Karloff is great in the role. As I said, it’s among his best performances. Famous for making the Frankenstein Monster a sympathetic character, he does the same here for the cutthroat General Pherides. At times, Karloff channels the cold dark ruthlessness of the General, but he also imbues the character with a fierce need to protect those around him.

Jason Robards Sr. is also memorable as their host on the island, Dr. Albrecht, as is Ernst Deutsch as Dr. Drossos, the doctor called to the island to deal with the plague. Deutsch was also notable in a supporting role as Baron Kurtz in Carol Reed’s classic THE THIRD MAN (1949) starring Joseph Cotton and Orson Welles. Deutsch also starred in the silent German classic THE GOLEM (1920).

Also in the cast is Alan Napier, as one of the guests. Napier of course would go on to play Alfred, Bruce Wayne’s butler, in the Adam West BATMAN TV series (1966-68). And Napier starred in several other genre films as well over his career, movies like THE INVISIBLE MAN RETURNS (1940) and JOURNEY TO THE CENTER OF THE EARTH (1959).

And Helene Thimig makes for a creepy housekeeper, Madame Kyra, who keeps peppering the General’s thoughts with her cries of “vorvolaka!”

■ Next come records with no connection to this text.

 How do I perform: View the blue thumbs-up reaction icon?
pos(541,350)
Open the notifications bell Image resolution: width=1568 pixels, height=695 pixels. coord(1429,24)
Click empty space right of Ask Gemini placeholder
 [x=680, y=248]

Director Mark Robson, who also directed BEDLAM, does a nice job with the spooky atmosphere, giving such authenticity to the warm winds blowing over the island you can almost feel the breeze on your skin.

There are lots of creepy elements to keep the audience unsettled, including one of the characters who suffers from a condition where she collapses into a catatonic state that mimics death. Rightly so, she has an intense fear of being buried alive. That sort of thing couldn’t possibly happen on this island, right? RIGHT???

Sorry. All bets are off.

I really enjoyed Robson’s work here, so he can be forgiven for directing one of the all time worst disaster movies, EARTHQUAKE (1974) starring Charlton Heston and George Kennedy.

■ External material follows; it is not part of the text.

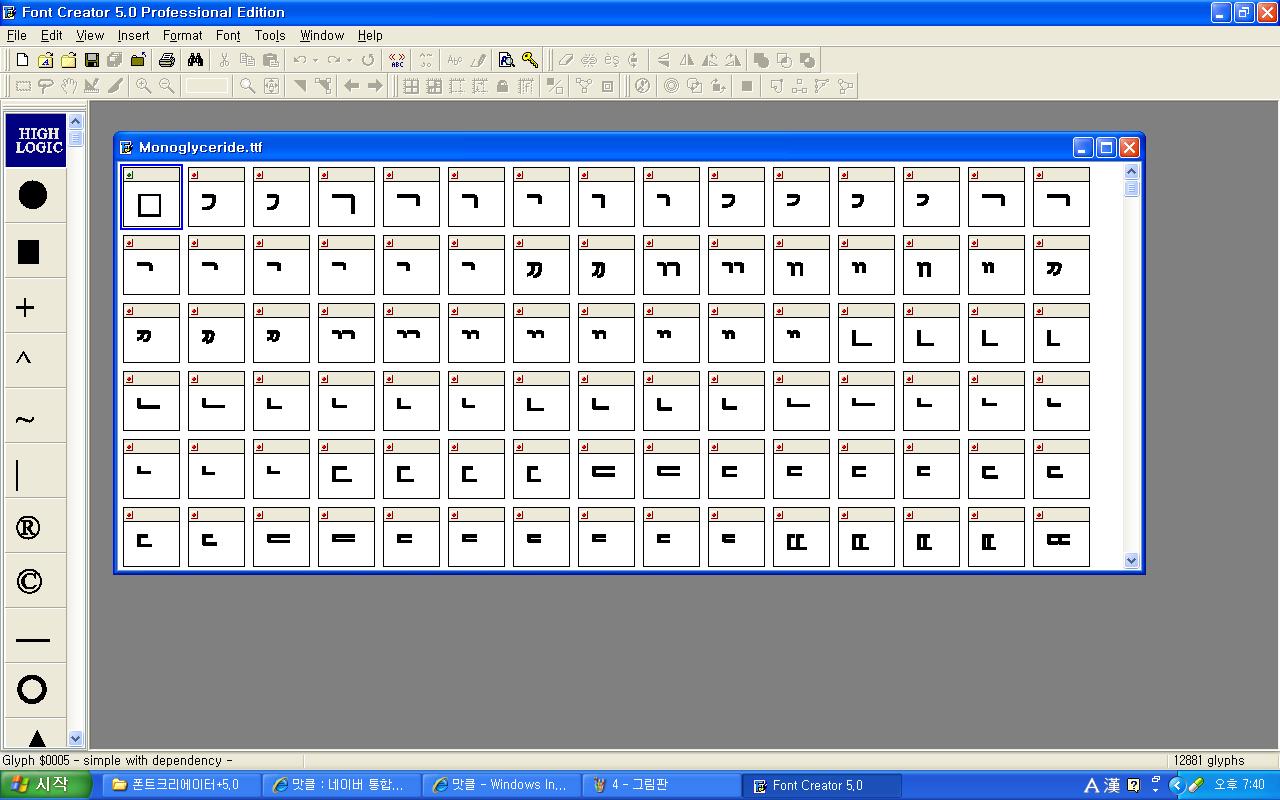The image size is (1280, 800).
Task: Create a new font with the New icon
Action: pyautogui.click(x=22, y=60)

ISLE OF THE DEAD is a classic example of quiet horror. It possesses a winning combination of smart writing, atmospheric direction, and solid acting. Detractors of Val Lewton’s movies complain that they are more drama than horror, as the supernatural elements are reduced to pretty much nil, but this has never bothered me because regardless of whether or not the supernatural is alive and well in these films, they still tell stories of horror.

What happens on the island in ISLE OF THE DEAD is frightening, and as such, it makes for a compelling horror story.

It’s also fun to watch Boris Karloff play a role in which he’s not a monster, or a mad scientist. The three Val Lewton films that Karloff starred in gave him the opportunity to play roles unlike the ones he was playing for other directors. I think some of Boris Karloff’s best acting appears in these movies.

September means the end of summer. Vacations are done, the kids are back in school, and the focus for most is on work rather than play. Likewise, September is the perfect month for some serious horror viewing.

So check out ISLE OF THE DEAD, a classic horror drama shot in spooky black and white that tells a subtle yet nonetheless frightening story of a group of people quarantined on an island, fighting both the plague and the horrors of superstition, and featuring one of Boris Karloff’s best performances, as General Pherides, “the Watchdog,” a man hellbent on protecting those around him, unless of course, he suspects they’re a vorvolaka. In that case, he’s every bit as lethal as the plague.

It’s a deadly mix, and for the folks on this island, it really is the ISLE OF THE DEAD.